=== Ce qu'on demande ===
(a) D'après le texte sur l'assaut, pourquoi la science des champs de bataille est-elle aussi celle des combats d'homme à homme ? Répondez en une à trois phrases.
(b) Poursuivez le texte sur l'assaut à partir de sa dernière phrase, dans le même ton.

=== Extrait fourni ===
====================

LES SECRETS DE L'ÉPÉE - PAR LE BARON DE BAZANCOURT




QUATRIÈME SOIRÉE.




I

    Le lendemain, je continuai ainsi :

     L'assaut, c'est la vie du tireur d'armes, pleine de dangers sans cesse renaissants, d'écueils à surmonter, de ruses à combattre, de pièges à éviter; c'est bien la vie avec ses illusions, ses désenchantements, ses coups inattendus, ses victoires et ses défaites.

     Quelle série innombrable de conseils, de ruses prévues et imprévues j'ai lu dans les traités, bagage bien lourd et souvent impuissant,

     La mère Spartiate disait seulement à son fils, lorsqu'il partait pour le combat :

     « Sois fort, sois courageux, sois prudent. »

     Ces mots ne renfermaient-ils pas tout ?

     De près ou de loin, les combats se ressemblent, depuis les jeux de l'enfant au collège, jusqu'aux opérations militaires les plus stratégiques, et tous les conseils se résument dans cette loi éternelle de l'attaque et de la défense, qui s'appelle: ruse, - prudence, — énergie, — audace,

     Tromper son ennemi, l'attaquer à propos ; c'est le secret des combats.
    Se méfier des embûches qu'il peut vous tendre ; - avoir à la fois la prudence qui déjoue les pièges, l'énergie et l'audace qui triomphent des difficultés ; - chercher à inspirer à son ennemi une téméraire confiance ; — tourner les obstacles que l'on ne peut aborder de front ; — feindre d'attaquer sur un point, lorsque l'on veut au contraire réunir tous ses efforts sur un autre; — se montrer faible, là où l'on est fort, pour attirer son adversaire de ce côté ; — masquer ses projets ; — dissimuler ses approches, — puis surprendre par l'élan soudain de ses attaques, et, si l'on ne triomphe pas, se ménager une retraite sûre ;
    N'est-ce pas, depuis les temps les plus ancien, la règle de tous les grands capitaines qui ont dirigé des armées?

     C'est la science des champs de batailles. — C'est celle aussi des combats d'homme à homme.
    Pourquoi ? — Parce que l'habileté, le stratagème, la science, peuvent changer de nom, mais jamais d'essence.

     Les véritables conseils, les voilà : — le reste appartient il l'inspiration, il cette intuition secrète qui se décuple au moment du danger, qui nous avertit et nous guide.

====================

=== Données fournies ===
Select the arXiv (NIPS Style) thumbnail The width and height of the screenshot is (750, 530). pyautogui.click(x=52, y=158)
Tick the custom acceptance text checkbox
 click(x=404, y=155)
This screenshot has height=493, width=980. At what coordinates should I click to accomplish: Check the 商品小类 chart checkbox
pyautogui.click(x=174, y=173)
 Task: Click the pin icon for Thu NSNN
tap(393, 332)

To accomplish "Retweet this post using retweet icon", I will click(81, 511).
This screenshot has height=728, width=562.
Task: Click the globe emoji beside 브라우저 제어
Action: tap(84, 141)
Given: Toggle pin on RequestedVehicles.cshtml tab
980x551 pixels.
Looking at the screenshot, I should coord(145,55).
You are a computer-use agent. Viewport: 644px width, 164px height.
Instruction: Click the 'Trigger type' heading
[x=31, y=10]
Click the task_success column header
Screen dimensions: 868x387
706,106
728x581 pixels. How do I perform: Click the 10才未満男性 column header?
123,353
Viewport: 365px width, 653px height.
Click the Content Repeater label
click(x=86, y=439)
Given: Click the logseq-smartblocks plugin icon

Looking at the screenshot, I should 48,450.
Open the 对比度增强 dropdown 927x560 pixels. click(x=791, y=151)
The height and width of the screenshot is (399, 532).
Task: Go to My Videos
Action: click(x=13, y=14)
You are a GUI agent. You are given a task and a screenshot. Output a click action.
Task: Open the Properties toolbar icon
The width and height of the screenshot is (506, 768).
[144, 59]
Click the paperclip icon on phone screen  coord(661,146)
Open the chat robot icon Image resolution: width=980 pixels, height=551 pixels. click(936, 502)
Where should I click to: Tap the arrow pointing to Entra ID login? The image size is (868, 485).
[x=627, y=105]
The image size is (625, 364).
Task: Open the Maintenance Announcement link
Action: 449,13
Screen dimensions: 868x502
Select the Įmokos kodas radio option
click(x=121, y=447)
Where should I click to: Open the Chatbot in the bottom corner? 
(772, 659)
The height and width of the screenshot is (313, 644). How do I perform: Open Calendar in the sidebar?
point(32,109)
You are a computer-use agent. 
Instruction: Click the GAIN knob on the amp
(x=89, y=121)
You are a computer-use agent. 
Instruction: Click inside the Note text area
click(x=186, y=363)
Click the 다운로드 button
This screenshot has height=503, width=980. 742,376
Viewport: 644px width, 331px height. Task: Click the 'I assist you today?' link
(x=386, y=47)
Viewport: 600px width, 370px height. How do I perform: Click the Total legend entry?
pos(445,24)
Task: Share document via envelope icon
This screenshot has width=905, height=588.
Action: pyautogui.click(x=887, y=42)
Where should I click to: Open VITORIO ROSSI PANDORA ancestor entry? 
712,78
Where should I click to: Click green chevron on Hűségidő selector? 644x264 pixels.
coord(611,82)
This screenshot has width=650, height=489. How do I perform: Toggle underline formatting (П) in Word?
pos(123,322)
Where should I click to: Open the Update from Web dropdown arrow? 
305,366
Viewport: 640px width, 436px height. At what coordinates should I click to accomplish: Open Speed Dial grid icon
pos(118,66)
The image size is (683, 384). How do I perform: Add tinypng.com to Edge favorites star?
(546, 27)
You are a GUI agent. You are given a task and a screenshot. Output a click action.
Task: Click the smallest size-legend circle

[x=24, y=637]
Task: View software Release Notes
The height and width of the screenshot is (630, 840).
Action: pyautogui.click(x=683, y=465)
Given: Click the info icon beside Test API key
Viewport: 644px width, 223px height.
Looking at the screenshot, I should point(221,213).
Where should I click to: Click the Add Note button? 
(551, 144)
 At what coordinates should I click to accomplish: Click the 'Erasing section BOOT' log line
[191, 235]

====================

=== Réponses par tâche ===
(a) La science des champs de bataille vaut aussi pour les combats d'homme à homme parce que l'habileté, le stratagème et la science peuvent changer de nom, mais jamais d'essence. Les règles des grands capitaines, comme tromper l'ennemi, l'attaquer à propos et se ménager une retraite sûre, s'appliquent donc aussi au combat entre deux tireurs.

(b)
     Il me semble que l'on veut donner trop de droit à l'étude, pas assez à l'intelligence de chacun.

     Si cette intelligence, que les leçons ont façonnée, dirigée, est assez étroite pour ne rien deviner, ne rien saisir au vol, et ne s'inspirer de rien ; n'attendez d'elle quoi que ce soit ; — elle restera muette à vos conseils qu'elle s'empressera d'oublier.

     C'est le point où commencent à se diviser les deux écoles dont je vous ai déjà laissé entrevoir les différences. — Nous ne reviendrons donc pas, sur l'ensemble des idées générales, vous les connaissez déjà.

II

     S'il vous était donné, par un retour sur le passé, d'assister à un des assauts que donnaient les professeurs d'escrime il y a seulement cinquante ans, quelle différence vous trouveriez avec la méthode même la plus scrupuleusement académique de nos jours ; — celle-là, à coup sûr, serait appelée révolutionnaire.
    Il n'est pas loin de nous, le temps où l'on décorait une veste d'armes d'un beau coeur rouge sur la poitrine, comme pour indiquer aux yeux de tous la place où les coups devaient porter. Les attaques, les parades, les ripostes étaient d'avance circonscrites dans un cercle limité. — Un coup qui déviait de ce centre, était réputé exécrable et accueilli avec le plus profond dédain.

     Aujourd'hui, on a bien voulu se départir un peu de cette grande rigueur et accepter, par exemple, le coup qui vous frappe à l'aine ; — mais le ventre, le bas-ventre : «  où voulez-vous, disent encore le plus grand nombre, que j'aille chercher votre lame par là ? — Le ventre, bon Dieu ! que vient-il faire dans une question d'art ?
    «  Au lieu d'être dans une salle d'escrime, serions-nous, par hasard, dans une salle de clinique ?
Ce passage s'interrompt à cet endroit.